• Written problem
Copy the following items word for word, with nothing changed.

[Records from a dataset]
--*--

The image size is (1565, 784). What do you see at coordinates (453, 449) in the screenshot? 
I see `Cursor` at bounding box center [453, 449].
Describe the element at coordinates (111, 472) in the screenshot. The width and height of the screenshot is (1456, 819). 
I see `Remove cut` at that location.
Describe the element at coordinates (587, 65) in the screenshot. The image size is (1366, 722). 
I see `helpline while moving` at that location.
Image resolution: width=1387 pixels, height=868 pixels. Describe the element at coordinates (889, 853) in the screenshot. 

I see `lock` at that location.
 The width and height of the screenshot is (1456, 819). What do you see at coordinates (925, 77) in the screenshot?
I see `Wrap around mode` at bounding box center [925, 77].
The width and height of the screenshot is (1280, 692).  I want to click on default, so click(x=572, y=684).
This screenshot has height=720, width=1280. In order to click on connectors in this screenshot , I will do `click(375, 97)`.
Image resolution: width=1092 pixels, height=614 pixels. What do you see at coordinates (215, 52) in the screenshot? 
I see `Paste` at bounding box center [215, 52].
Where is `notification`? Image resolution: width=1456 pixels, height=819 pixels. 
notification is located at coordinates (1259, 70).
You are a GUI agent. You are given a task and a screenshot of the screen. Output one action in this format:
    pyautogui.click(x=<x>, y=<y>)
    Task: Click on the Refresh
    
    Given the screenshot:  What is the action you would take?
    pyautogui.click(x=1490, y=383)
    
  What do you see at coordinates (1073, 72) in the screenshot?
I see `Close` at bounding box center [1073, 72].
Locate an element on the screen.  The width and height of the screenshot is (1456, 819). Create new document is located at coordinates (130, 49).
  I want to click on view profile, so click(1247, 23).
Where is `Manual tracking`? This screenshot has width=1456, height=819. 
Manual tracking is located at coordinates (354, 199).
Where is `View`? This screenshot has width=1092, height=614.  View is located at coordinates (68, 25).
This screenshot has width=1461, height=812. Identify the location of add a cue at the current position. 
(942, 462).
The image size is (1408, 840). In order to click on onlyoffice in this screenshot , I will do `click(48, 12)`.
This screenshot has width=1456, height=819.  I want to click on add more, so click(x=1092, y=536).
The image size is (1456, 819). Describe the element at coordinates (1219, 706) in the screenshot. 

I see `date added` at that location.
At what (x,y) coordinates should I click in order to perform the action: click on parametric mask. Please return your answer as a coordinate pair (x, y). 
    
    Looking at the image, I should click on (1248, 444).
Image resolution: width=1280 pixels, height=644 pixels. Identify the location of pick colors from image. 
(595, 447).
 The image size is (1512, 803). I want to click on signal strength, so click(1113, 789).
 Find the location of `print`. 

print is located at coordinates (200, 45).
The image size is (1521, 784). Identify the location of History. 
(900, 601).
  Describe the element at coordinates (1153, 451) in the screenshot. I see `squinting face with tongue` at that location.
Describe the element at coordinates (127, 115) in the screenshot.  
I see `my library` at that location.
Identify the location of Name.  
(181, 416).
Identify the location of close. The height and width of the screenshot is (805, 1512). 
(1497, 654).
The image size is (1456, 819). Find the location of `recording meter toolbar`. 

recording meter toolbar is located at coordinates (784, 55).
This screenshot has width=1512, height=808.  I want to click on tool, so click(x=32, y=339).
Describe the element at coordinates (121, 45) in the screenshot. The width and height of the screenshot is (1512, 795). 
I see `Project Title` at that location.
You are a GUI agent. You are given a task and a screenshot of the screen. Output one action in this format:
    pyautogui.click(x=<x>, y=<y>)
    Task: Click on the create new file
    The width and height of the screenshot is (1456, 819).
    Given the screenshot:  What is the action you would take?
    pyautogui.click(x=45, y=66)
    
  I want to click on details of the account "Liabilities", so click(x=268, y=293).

--*--

• Reply to the task
The image size is (1565, 784). What do you see at coordinates (453, 449) in the screenshot? 
I see `Cursor` at bounding box center [453, 449].
Describe the element at coordinates (111, 472) in the screenshot. The width and height of the screenshot is (1456, 819). 
I see `Remove cut` at that location.
Describe the element at coordinates (587, 65) in the screenshot. The image size is (1366, 722). 
I see `helpline while moving` at that location.
Image resolution: width=1387 pixels, height=868 pixels. Describe the element at coordinates (889, 853) in the screenshot. 

I see `lock` at that location.
 The width and height of the screenshot is (1456, 819). What do you see at coordinates (925, 77) in the screenshot?
I see `Wrap around mode` at bounding box center [925, 77].
The width and height of the screenshot is (1280, 692).  I want to click on default, so click(x=572, y=684).
This screenshot has height=720, width=1280. In order to click on connectors in this screenshot , I will do `click(375, 97)`.
Image resolution: width=1092 pixels, height=614 pixels. What do you see at coordinates (215, 52) in the screenshot? 
I see `Paste` at bounding box center [215, 52].
Where is `notification`? Image resolution: width=1456 pixels, height=819 pixels. 
notification is located at coordinates (1259, 70).
You are a GUI agent. You are given a task and a screenshot of the screen. Output one action in this format:
    pyautogui.click(x=<x>, y=<y>)
    Task: Click on the Refresh
    
    Given the screenshot:  What is the action you would take?
    pyautogui.click(x=1490, y=383)
    
  What do you see at coordinates (1073, 72) in the screenshot?
I see `Close` at bounding box center [1073, 72].
Locate an element on the screen.  The width and height of the screenshot is (1456, 819). Create new document is located at coordinates (130, 49).
  I want to click on view profile, so click(1247, 23).
Where is `Manual tracking`? This screenshot has width=1456, height=819. 
Manual tracking is located at coordinates (354, 199).
Where is `View`? This screenshot has width=1092, height=614.  View is located at coordinates (68, 25).
This screenshot has width=1461, height=812. Identify the location of add a cue at the current position. 
(942, 462).
The image size is (1408, 840). In order to click on onlyoffice in this screenshot , I will do `click(48, 12)`.
This screenshot has width=1456, height=819.  I want to click on add more, so click(x=1092, y=536).
The image size is (1456, 819). Describe the element at coordinates (1219, 706) in the screenshot. 

I see `date added` at that location.
At what (x,y) coordinates should I click in order to perform the action: click on parametric mask. Please return your answer as a coordinate pair (x, y). 
    
    Looking at the image, I should click on (1248, 444).
Image resolution: width=1280 pixels, height=644 pixels. Identify the location of pick colors from image. 
(595, 447).
 The image size is (1512, 803). I want to click on signal strength, so click(1113, 789).
 Find the location of `print`. 

print is located at coordinates (200, 45).
The image size is (1521, 784). Identify the location of History. 
(900, 601).
  Describe the element at coordinates (1153, 451) in the screenshot. I see `squinting face with tongue` at that location.
Describe the element at coordinates (127, 115) in the screenshot.  
I see `my library` at that location.
Identify the location of Name.  
(181, 416).
Identify the location of close. The height and width of the screenshot is (805, 1512). 
(1497, 654).
The image size is (1456, 819). Find the location of `recording meter toolbar`. 

recording meter toolbar is located at coordinates (784, 55).
This screenshot has width=1512, height=808.  I want to click on tool, so click(x=32, y=339).
Describe the element at coordinates (121, 45) in the screenshot. The width and height of the screenshot is (1512, 795). 
I see `Project Title` at that location.
You are a GUI agent. You are given a task and a screenshot of the screen. Output one action in this format:
    pyautogui.click(x=<x>, y=<y>)
    Task: Click on the create new file
    The width and height of the screenshot is (1456, 819).
    Given the screenshot:  What is the action you would take?
    pyautogui.click(x=45, y=66)
    
  I want to click on details of the account "Liabilities", so click(x=268, y=293).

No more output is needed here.